_WHAT NEEDS TO BE DONE:_ Only certain lines below are wanted: those starting at the line containing "479x505 pixels. How" and ending at the line containing "The height and width of the screenshot is (248, 442).", both included, each retyped exactly.

_ENTRIES SHOWN:_
.....

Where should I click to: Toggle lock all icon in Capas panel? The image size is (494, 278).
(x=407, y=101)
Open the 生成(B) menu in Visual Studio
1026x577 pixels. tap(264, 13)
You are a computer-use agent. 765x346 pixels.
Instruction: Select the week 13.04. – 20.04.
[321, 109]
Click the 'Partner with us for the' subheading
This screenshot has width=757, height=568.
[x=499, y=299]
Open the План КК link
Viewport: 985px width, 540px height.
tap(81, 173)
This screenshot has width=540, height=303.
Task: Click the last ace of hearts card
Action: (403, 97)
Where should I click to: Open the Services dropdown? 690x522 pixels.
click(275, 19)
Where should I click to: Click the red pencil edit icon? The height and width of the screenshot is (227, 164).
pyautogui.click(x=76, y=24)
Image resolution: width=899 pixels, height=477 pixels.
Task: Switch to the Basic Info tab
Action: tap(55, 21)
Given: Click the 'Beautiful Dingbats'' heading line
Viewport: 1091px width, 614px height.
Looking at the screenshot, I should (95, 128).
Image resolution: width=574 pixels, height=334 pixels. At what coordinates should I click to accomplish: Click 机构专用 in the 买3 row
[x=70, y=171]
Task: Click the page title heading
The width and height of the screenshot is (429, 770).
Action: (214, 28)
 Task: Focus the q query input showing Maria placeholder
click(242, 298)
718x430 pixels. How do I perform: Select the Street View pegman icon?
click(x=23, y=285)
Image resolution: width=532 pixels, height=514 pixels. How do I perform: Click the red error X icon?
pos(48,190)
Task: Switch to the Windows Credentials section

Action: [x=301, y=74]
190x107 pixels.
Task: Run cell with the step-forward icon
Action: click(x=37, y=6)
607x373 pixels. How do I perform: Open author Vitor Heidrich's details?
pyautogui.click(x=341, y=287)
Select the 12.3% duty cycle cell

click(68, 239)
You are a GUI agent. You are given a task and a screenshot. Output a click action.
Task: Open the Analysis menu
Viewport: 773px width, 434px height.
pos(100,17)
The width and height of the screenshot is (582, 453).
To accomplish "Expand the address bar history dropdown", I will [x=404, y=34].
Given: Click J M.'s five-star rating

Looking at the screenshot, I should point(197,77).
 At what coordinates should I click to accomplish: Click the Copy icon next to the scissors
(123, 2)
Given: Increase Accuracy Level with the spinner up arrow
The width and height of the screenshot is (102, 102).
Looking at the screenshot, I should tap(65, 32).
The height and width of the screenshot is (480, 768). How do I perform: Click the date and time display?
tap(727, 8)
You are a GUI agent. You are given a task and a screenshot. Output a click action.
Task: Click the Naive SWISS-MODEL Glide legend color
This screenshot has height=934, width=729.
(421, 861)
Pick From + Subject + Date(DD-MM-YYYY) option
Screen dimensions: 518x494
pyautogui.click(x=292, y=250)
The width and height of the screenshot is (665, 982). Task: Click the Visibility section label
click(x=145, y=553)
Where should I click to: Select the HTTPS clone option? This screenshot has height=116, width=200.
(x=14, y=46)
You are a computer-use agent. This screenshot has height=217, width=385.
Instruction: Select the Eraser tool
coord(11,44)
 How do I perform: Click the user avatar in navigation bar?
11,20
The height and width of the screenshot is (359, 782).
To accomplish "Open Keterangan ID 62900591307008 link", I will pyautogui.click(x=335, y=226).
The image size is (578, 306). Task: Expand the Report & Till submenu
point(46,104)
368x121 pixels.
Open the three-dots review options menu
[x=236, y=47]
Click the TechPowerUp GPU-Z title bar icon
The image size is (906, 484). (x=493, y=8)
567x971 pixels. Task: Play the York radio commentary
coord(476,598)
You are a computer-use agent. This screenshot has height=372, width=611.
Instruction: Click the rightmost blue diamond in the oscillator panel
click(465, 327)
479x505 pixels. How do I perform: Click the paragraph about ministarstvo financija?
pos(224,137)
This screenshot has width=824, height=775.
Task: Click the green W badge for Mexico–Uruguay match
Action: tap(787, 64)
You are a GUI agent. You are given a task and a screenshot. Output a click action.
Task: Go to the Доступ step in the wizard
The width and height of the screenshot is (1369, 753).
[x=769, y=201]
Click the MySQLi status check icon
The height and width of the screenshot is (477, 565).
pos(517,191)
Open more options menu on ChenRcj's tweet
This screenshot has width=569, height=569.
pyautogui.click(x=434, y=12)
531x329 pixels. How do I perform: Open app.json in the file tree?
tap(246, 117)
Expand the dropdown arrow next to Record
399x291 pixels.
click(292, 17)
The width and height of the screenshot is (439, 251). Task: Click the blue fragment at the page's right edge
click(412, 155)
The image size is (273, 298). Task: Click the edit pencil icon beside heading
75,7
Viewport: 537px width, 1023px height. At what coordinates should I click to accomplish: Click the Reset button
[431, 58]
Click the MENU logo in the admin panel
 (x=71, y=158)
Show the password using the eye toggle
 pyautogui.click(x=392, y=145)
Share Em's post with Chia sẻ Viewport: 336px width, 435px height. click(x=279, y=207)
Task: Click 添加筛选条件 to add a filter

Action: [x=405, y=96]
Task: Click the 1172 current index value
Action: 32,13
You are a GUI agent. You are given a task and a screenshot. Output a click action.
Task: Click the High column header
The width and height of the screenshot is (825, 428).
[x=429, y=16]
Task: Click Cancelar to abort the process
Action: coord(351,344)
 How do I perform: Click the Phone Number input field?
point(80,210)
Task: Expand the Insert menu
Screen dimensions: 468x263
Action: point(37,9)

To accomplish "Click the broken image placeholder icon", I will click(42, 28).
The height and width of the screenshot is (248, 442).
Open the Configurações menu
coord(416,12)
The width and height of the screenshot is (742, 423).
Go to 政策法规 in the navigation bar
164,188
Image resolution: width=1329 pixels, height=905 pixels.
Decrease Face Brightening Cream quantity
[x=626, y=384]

.....

_TASK RESPONSE:_
479x505 pixels. How do I perform: Click the paragraph about ministarstvo financija?
pos(224,137)
This screenshot has width=824, height=775.
Task: Click the green W badge for Mexico–Uruguay match
Action: tap(787, 64)
You are a GUI agent. You are given a task and a screenshot. Output a click action.
Task: Go to the Доступ step in the wizard
The width and height of the screenshot is (1369, 753).
[x=769, y=201]
Click the MySQLi status check icon
The height and width of the screenshot is (477, 565).
pos(517,191)
Open more options menu on ChenRcj's tweet
This screenshot has width=569, height=569.
pyautogui.click(x=434, y=12)
531x329 pixels. How do I perform: Open app.json in the file tree?
tap(246, 117)
Expand the dropdown arrow next to Record
399x291 pixels.
click(292, 17)
The width and height of the screenshot is (439, 251). Task: Click the blue fragment at the page's right edge
click(412, 155)
The image size is (273, 298). Task: Click the edit pencil icon beside heading
75,7
Viewport: 537px width, 1023px height. At what coordinates should I click to accomplish: Click the Reset button
[431, 58]
Click the MENU logo in the admin panel
 (x=71, y=158)
Show the password using the eye toggle
 pyautogui.click(x=392, y=145)
Share Em's post with Chia sẻ Viewport: 336px width, 435px height. click(x=279, y=207)
Task: Click 添加筛选条件 to add a filter

Action: [x=405, y=96]
Task: Click the 1172 current index value
Action: 32,13
You are a GUI agent. You are given a task and a screenshot. Output a click action.
Task: Click the High column header
The width and height of the screenshot is (825, 428).
[x=429, y=16]
Task: Click Cancelar to abort the process
Action: coord(351,344)
 How do I perform: Click the Phone Number input field?
point(80,210)
Task: Expand the Insert menu
Screen dimensions: 468x263
Action: point(37,9)

To accomplish "Click the broken image placeholder icon", I will click(42, 28).
The height and width of the screenshot is (248, 442).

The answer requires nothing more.